Please list every kind of problem in which the Mahalanobis distance page says the distance is used.

- TEXT PASSAGE -
____
Finding mahalanobis distance using Python

Overview:

Mahalanobis distance is the multivariate equivalent of the z-score. It gives the distance of a point to a probability distribution.
Understanding the Mahalanobis distance requires understanding of few statistical definitions and concepts.
- Mean: Mean is the arithmetic average of the data and it is a measure of the central tendency. It gives an idea about what is the expected value of an outcome.
- Variance: Variance is the squared average of the distance of an outcome from the mean. It is the expected value of the squared average of the distance from the mean. The value of the variance is equal to the square of standard deviation.
- Standard Deviation: The standard deviation describes how for a value of an outcome differs from the mean. Is computed by taking square root of the variance.
- The z-score: The formula for the z-score is given by

z = x-μ/σ

z score = Difference from mean / Standard Deviation

The z-score describes how many standard deviations a data-point varies from the mean.
- While z-score is for the univariate data, the Mahalanobis distance is for the multivariate data.
- The Mahalanobis distance finds the distance between a data-point and a probability distribution.
Mahalanobis distance is given by

D²=(x-m)^T.C^-1.(x-m)

x is the value of the observation

C is the covariance matrix.

C^-1is the inverse of the covariance matrix.

m is the mean of the distribution.

The superscript ^T denotes that transpose needs to be taken. The superscript ^-1 denotes the inverse operation.

Covariance describes the relation between two variables. For multi-variate data the covariance is given as a square matrix whose elements are pairwise covariance of two variables.
Mahalanobis distance is used in clustering, classification and outlier detection problems.
The SciPy function mahalanobis() from the scipy.spatial.distance module computes the Mahalanobis distance of a given multi-variate point to a probability distribution.

Example:

# Example Python program that finds the Mahalanobis distance between
# a multivariate distribution and a given point.
import scipy.spatial.distance as dist
import numpy

# Set the floating pointing printing format for numpy
numpy.set_printoptions(precision=4, suppress=True)

# The data points
brain_weights_birds = numpy.array([[0.5, 0.01365], # Parrot(GWA)
____
- SUPPLIED INFORMATION -
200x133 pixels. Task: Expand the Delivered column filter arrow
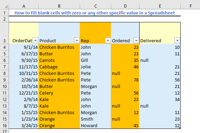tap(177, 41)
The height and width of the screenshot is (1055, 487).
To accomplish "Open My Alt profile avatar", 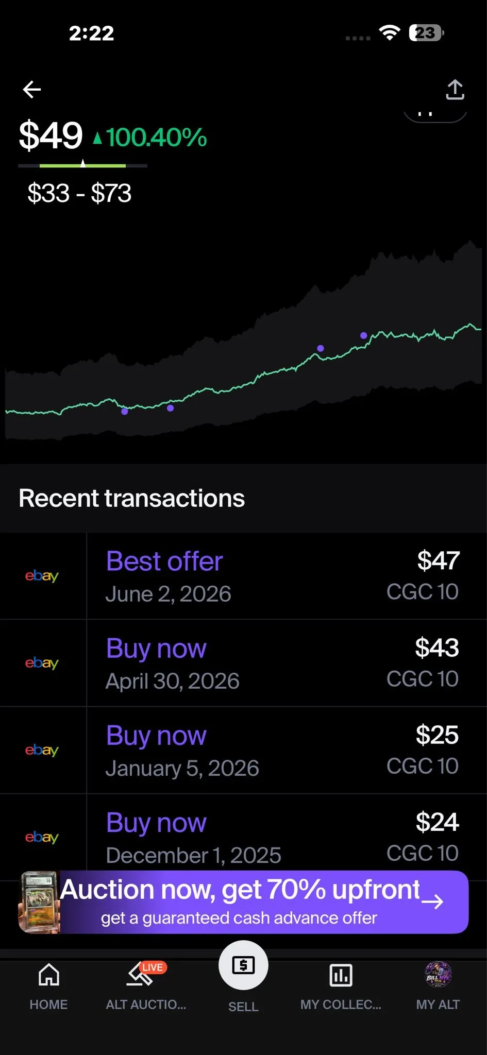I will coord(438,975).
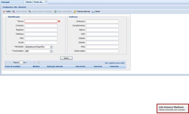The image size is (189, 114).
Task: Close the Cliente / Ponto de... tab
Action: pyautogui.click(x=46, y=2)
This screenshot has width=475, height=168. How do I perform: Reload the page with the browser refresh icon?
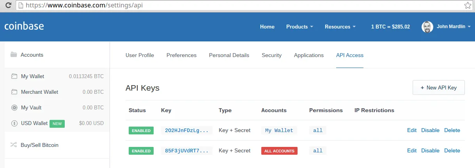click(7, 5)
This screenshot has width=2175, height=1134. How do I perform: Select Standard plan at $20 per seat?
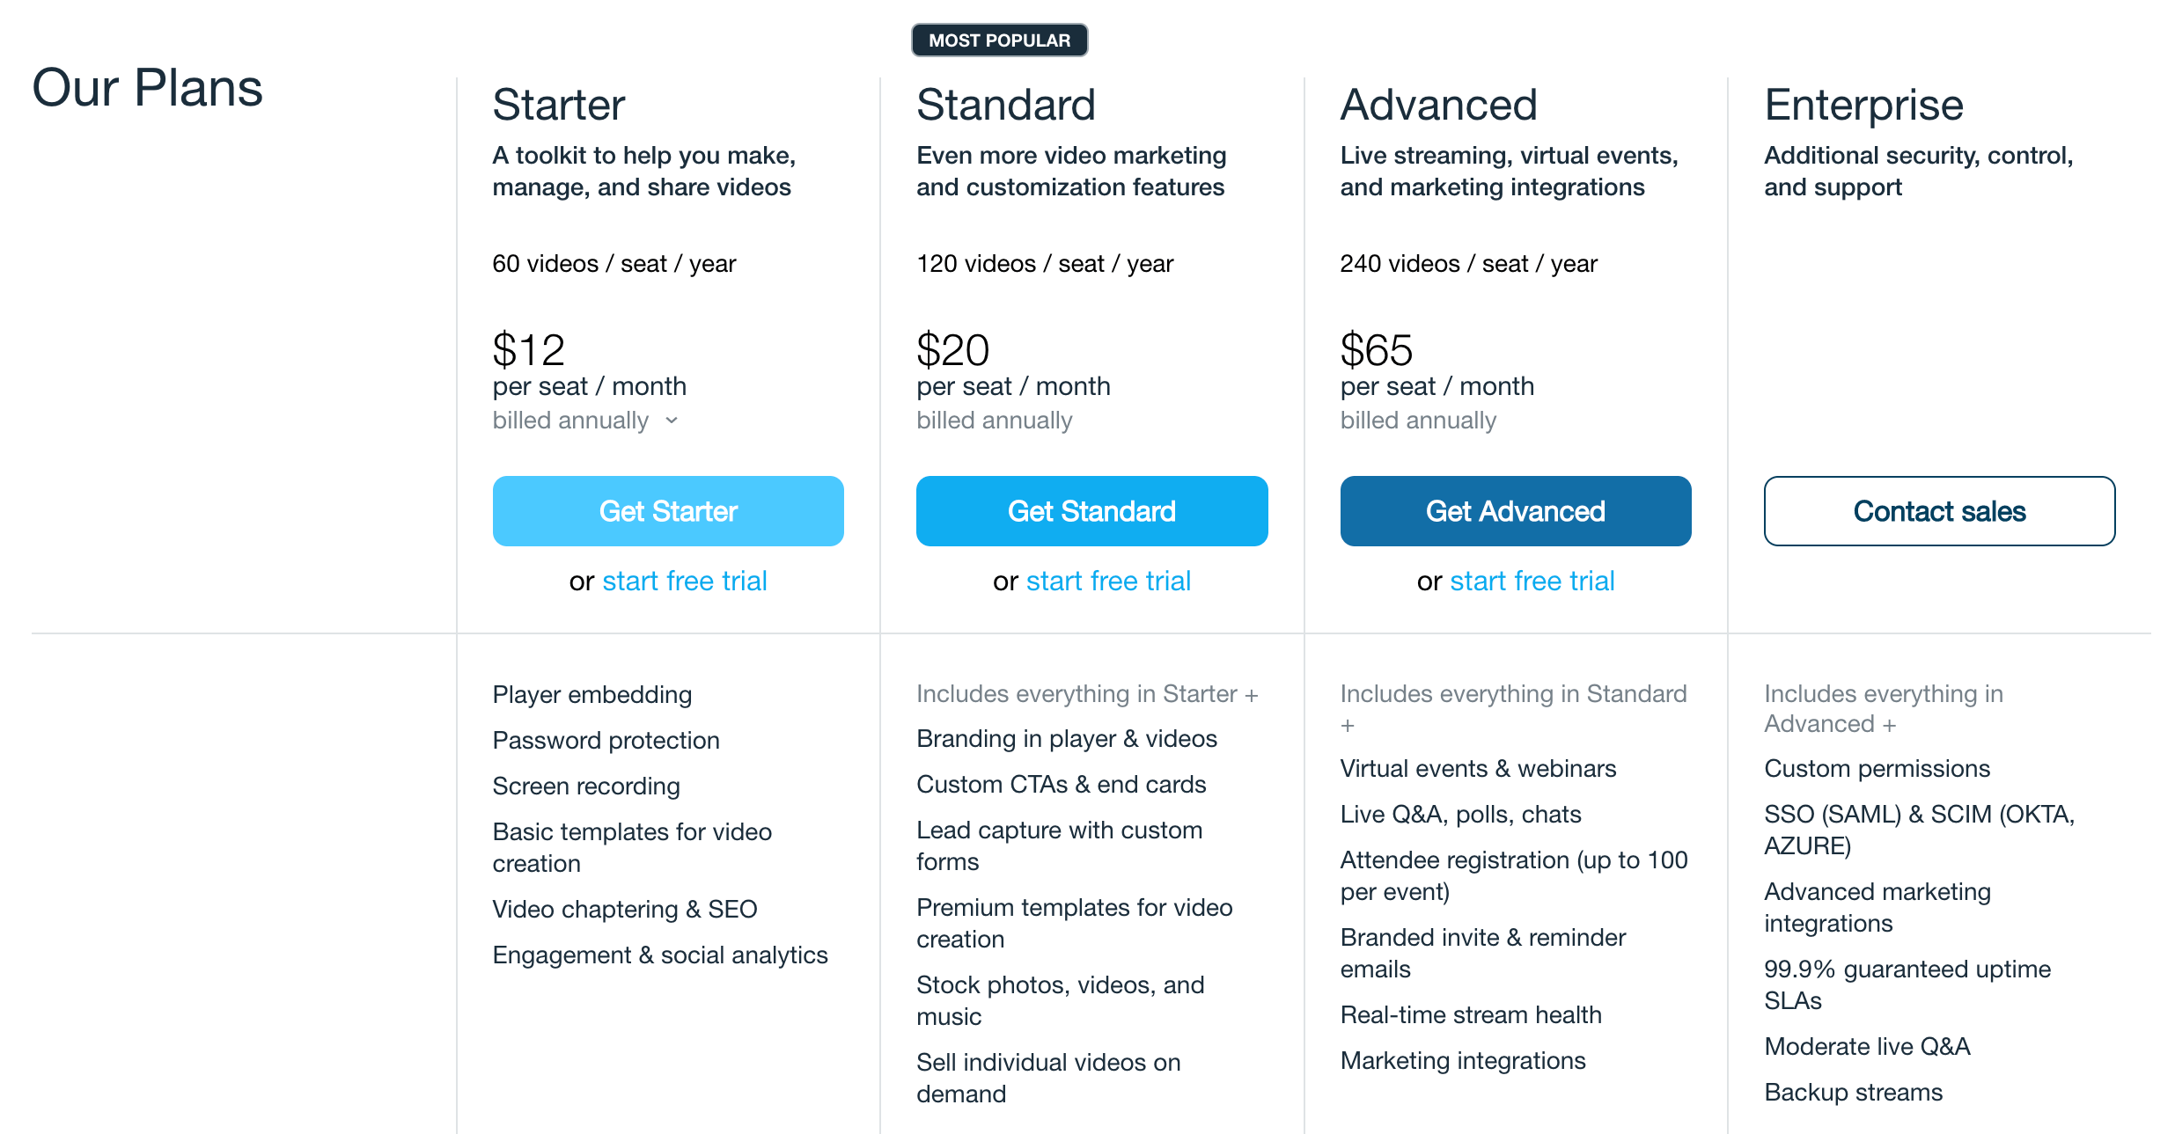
____
- EXERCISE RESULT -
Clustering, classification, and outlier detection.